Copy every entry. Do not alter a single word.

^^^^

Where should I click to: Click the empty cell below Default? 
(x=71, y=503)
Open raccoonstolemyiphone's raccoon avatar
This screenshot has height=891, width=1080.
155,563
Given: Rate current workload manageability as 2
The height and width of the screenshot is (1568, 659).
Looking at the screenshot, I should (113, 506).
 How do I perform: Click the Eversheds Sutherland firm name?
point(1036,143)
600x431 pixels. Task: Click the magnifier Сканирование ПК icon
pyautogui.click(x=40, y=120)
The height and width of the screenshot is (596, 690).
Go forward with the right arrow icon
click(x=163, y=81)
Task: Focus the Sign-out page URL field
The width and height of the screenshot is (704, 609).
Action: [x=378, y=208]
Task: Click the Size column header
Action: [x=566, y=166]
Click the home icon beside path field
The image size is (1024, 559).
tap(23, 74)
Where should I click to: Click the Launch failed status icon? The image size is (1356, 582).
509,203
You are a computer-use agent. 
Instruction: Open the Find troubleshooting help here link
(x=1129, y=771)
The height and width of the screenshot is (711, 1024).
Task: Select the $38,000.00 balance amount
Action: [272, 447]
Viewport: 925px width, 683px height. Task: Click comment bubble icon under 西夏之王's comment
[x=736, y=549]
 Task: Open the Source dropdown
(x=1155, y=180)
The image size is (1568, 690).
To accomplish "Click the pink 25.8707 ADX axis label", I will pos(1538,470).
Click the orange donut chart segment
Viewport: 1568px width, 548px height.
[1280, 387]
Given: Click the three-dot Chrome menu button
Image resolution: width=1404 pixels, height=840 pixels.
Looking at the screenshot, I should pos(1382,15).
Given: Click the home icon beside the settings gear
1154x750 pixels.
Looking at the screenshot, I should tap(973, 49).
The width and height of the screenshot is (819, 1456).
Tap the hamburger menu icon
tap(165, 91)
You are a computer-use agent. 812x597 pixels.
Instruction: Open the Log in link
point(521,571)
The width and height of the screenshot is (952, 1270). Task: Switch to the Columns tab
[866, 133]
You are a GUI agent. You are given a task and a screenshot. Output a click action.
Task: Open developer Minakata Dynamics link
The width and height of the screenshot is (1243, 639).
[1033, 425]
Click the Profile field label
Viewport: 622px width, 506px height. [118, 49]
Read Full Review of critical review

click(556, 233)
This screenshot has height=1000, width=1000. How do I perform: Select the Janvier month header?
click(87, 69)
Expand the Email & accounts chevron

^^^^

# [Output for this exercise]
Where should I click to: Click the empty cell below Default? 
(x=71, y=503)
Open raccoonstolemyiphone's raccoon avatar
This screenshot has height=891, width=1080.
155,563
Given: Rate current workload manageability as 2
The height and width of the screenshot is (1568, 659).
Looking at the screenshot, I should (113, 506).
 How do I perform: Click the Eversheds Sutherland firm name?
point(1036,143)
600x431 pixels. Task: Click the magnifier Сканирование ПК icon
pyautogui.click(x=40, y=120)
The height and width of the screenshot is (596, 690).
Go forward with the right arrow icon
click(x=163, y=81)
Task: Focus the Sign-out page URL field
The width and height of the screenshot is (704, 609).
Action: [x=378, y=208]
Task: Click the Size column header
Action: [x=566, y=166]
Click the home icon beside path field
The image size is (1024, 559).
tap(23, 74)
Where should I click to: Click the Launch failed status icon? The image size is (1356, 582).
509,203
You are a computer-use agent. 
Instruction: Open the Find troubleshooting help here link
(x=1129, y=771)
The height and width of the screenshot is (711, 1024).
Task: Select the $38,000.00 balance amount
Action: [272, 447]
Viewport: 925px width, 683px height. Task: Click comment bubble icon under 西夏之王's comment
[x=736, y=549]
 Task: Open the Source dropdown
(x=1155, y=180)
The image size is (1568, 690).
To accomplish "Click the pink 25.8707 ADX axis label", I will pos(1538,470).
Click the orange donut chart segment
Viewport: 1568px width, 548px height.
[1280, 387]
Given: Click the three-dot Chrome menu button
Image resolution: width=1404 pixels, height=840 pixels.
Looking at the screenshot, I should pos(1382,15).
Given: Click the home icon beside the settings gear
1154x750 pixels.
Looking at the screenshot, I should tap(973, 49).
The width and height of the screenshot is (819, 1456).
Tap the hamburger menu icon
tap(165, 91)
You are a computer-use agent. 812x597 pixels.
Instruction: Open the Log in link
point(521,571)
The width and height of the screenshot is (952, 1270). Task: Switch to the Columns tab
[866, 133]
You are a GUI agent. You are given a task and a screenshot. Output a click action.
Task: Open developer Minakata Dynamics link
The width and height of the screenshot is (1243, 639).
[1033, 425]
Click the Profile field label
Viewport: 622px width, 506px height. [118, 49]
Read Full Review of critical review

click(556, 233)
This screenshot has height=1000, width=1000. How do I perform: Select the Janvier month header?
click(87, 69)
Expand the Email & accounts chevron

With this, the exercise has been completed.